■ **WRITTEN PROBLEM 1**
Name every individual person mentioned in the court opinion below.

■ **SOURCE PASSAGE**
※ ※ ※
John G. Phillips & Associates v. Brown

Docket No. 89665–Agenda 20–May 2001.

JOHN G. PHILLIPS & ASSOCIATES, Appellant, v. JEFFREY M. BROWN, Appellee.

Opinion filed September 20, 2001.

JUSTICE FREEMAN delivered the opinion of the court:

Plaintiff, the law firm of John G. Phillips & Associates (Phillips), filed suit against defendant Jeffrey Brown for intentional interference with prospective economic advantage. The circuit court of Cook County dismissed the complaint with prejudice as a sanction for discovery violations. Phillips appealed; the appellate court dismissed the appeal because the notice of appeal was untimely (No. 1–99–4078 (unpublished order)). We granted Phillips’ petition for leave to appeal (177 Ill. 2d R. 315(a)), and now affirm the judgment of the appellate court.

BACKGROUND

Because of the posture of this case and the question we are called upon to decide, the allegations in the complaint are of only passing importance. In short, defendant Brown was once an associate at Phillips. He left to go to another firm, and when he did so, two clients with whom he had been working transferred their cases to the new firm, allegedly at Brown’s behest.
※ ※ ※
■ **WRITTEN PROBLEM 2**
From the listing below, copy verbatim the lines starting at the one containing "Viewport: 1432px width, 779px height." and ending at the one containing "Action: [x=88, y=99]", including both.

■ **ENTRIES SUPPLIED**
※ ※ ※
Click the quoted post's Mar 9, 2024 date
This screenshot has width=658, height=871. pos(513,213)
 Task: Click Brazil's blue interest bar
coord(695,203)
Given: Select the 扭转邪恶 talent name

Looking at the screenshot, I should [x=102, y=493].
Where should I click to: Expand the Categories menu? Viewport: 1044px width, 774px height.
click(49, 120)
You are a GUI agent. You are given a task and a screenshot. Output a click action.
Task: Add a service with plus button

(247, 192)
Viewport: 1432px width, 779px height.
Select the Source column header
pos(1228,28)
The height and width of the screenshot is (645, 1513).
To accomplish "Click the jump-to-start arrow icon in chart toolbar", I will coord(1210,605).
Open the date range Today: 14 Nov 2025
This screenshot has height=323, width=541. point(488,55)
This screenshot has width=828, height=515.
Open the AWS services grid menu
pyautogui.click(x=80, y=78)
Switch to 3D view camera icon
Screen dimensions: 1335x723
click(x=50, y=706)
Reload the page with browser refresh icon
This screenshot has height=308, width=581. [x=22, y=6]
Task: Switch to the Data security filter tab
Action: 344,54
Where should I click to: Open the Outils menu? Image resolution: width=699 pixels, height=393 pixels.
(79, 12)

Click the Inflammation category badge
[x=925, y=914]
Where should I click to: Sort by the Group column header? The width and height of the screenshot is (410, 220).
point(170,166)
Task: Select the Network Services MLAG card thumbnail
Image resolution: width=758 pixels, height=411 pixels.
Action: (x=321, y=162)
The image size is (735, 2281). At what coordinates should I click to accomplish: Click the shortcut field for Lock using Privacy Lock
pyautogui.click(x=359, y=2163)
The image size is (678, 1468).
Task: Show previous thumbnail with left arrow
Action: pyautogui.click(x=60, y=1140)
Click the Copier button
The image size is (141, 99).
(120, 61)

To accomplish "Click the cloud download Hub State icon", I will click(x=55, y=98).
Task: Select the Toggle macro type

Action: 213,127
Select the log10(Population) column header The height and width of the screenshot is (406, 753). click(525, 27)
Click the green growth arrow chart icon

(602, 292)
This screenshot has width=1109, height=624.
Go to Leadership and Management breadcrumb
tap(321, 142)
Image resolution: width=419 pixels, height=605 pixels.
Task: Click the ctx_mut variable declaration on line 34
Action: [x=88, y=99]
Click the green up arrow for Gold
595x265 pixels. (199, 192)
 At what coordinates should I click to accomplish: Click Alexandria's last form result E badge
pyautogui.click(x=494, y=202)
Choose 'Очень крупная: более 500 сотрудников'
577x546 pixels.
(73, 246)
※ ※ ※
■ **OUTPUT 1**
- John G. Phillips
- Jeffrey M. Brown
- Justice Freeman

■ **OUTPUT 2**
Viewport: 1432px width, 779px height.
Select the Source column header
pos(1228,28)
The height and width of the screenshot is (645, 1513).
To accomplish "Click the jump-to-start arrow icon in chart toolbar", I will coord(1210,605).
Open the date range Today: 14 Nov 2025
This screenshot has height=323, width=541. point(488,55)
This screenshot has width=828, height=515.
Open the AWS services grid menu
pyautogui.click(x=80, y=78)
Switch to 3D view camera icon
Screen dimensions: 1335x723
click(x=50, y=706)
Reload the page with browser refresh icon
This screenshot has height=308, width=581. [x=22, y=6]
Task: Switch to the Data security filter tab
Action: 344,54
Where should I click to: Open the Outils menu? Image resolution: width=699 pixels, height=393 pixels.
(79, 12)

Click the Inflammation category badge
[x=925, y=914]
Where should I click to: Sort by the Group column header? The width and height of the screenshot is (410, 220).
point(170,166)
Task: Select the Network Services MLAG card thumbnail
Image resolution: width=758 pixels, height=411 pixels.
Action: (x=321, y=162)
The image size is (735, 2281). At what coordinates should I click to accomplish: Click the shortcut field for Lock using Privacy Lock
pyautogui.click(x=359, y=2163)
The image size is (678, 1468).
Task: Show previous thumbnail with left arrow
Action: pyautogui.click(x=60, y=1140)
Click the Copier button
The image size is (141, 99).
(120, 61)

To accomplish "Click the cloud download Hub State icon", I will click(x=55, y=98).
Task: Select the Toggle macro type

Action: 213,127
Select the log10(Population) column header The height and width of the screenshot is (406, 753). click(525, 27)
Click the green growth arrow chart icon

(602, 292)
This screenshot has width=1109, height=624.
Go to Leadership and Management breadcrumb
tap(321, 142)
Image resolution: width=419 pixels, height=605 pixels.
Task: Click the ctx_mut variable declaration on line 34
Action: [x=88, y=99]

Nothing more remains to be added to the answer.